START Records supplied

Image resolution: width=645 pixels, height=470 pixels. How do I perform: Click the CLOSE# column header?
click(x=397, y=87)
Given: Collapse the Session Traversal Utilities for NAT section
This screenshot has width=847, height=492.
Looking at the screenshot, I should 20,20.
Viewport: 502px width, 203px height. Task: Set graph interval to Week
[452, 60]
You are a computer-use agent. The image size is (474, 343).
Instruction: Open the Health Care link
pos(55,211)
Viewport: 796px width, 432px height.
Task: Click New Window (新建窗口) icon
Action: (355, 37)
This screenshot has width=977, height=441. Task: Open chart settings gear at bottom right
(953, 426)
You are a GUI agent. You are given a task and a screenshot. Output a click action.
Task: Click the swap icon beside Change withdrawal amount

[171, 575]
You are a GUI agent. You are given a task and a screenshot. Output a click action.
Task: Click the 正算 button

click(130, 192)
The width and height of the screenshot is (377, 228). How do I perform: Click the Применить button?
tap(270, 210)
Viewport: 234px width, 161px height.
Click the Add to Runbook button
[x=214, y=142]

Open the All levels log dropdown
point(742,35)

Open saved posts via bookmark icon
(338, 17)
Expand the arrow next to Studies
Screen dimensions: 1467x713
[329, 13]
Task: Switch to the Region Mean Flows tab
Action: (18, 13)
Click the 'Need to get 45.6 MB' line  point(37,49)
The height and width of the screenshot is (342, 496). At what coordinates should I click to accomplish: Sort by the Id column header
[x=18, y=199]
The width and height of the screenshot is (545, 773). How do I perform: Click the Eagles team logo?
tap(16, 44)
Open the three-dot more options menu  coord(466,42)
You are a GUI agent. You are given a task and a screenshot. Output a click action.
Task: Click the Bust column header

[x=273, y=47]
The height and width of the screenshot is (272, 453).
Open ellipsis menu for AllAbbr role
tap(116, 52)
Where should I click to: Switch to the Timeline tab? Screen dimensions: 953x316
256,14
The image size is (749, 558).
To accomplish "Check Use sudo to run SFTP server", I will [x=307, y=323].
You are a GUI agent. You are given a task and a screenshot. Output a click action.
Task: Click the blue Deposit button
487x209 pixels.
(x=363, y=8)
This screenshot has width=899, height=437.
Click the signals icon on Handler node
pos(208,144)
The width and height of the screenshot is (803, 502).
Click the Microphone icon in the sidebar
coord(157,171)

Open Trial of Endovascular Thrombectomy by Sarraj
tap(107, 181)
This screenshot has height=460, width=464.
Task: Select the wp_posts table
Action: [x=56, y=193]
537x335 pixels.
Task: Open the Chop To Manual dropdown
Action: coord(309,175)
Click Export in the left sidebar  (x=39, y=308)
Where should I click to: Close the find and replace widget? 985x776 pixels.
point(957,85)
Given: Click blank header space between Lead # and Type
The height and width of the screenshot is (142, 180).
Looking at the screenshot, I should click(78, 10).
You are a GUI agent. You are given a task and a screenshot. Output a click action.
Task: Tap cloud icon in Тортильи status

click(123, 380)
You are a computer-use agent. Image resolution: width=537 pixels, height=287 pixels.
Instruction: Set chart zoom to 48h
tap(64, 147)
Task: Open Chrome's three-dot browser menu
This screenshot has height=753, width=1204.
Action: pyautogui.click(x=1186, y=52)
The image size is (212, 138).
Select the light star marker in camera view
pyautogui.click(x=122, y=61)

END Records supplied

**What you need to do**.
An exact, complete copy of the lines above from the one with "487x209 pixels." through the one with "Click Export in" is the whole answer.

**Task result**.
487x209 pixels.
(x=363, y=8)
This screenshot has width=899, height=437.
Click the signals icon on Handler node
pos(208,144)
The width and height of the screenshot is (803, 502).
Click the Microphone icon in the sidebar
coord(157,171)

Open Trial of Endovascular Thrombectomy by Sarraj
tap(107, 181)
This screenshot has height=460, width=464.
Task: Select the wp_posts table
Action: [x=56, y=193]
537x335 pixels.
Task: Open the Chop To Manual dropdown
Action: coord(309,175)
Click Export in the left sidebar  (x=39, y=308)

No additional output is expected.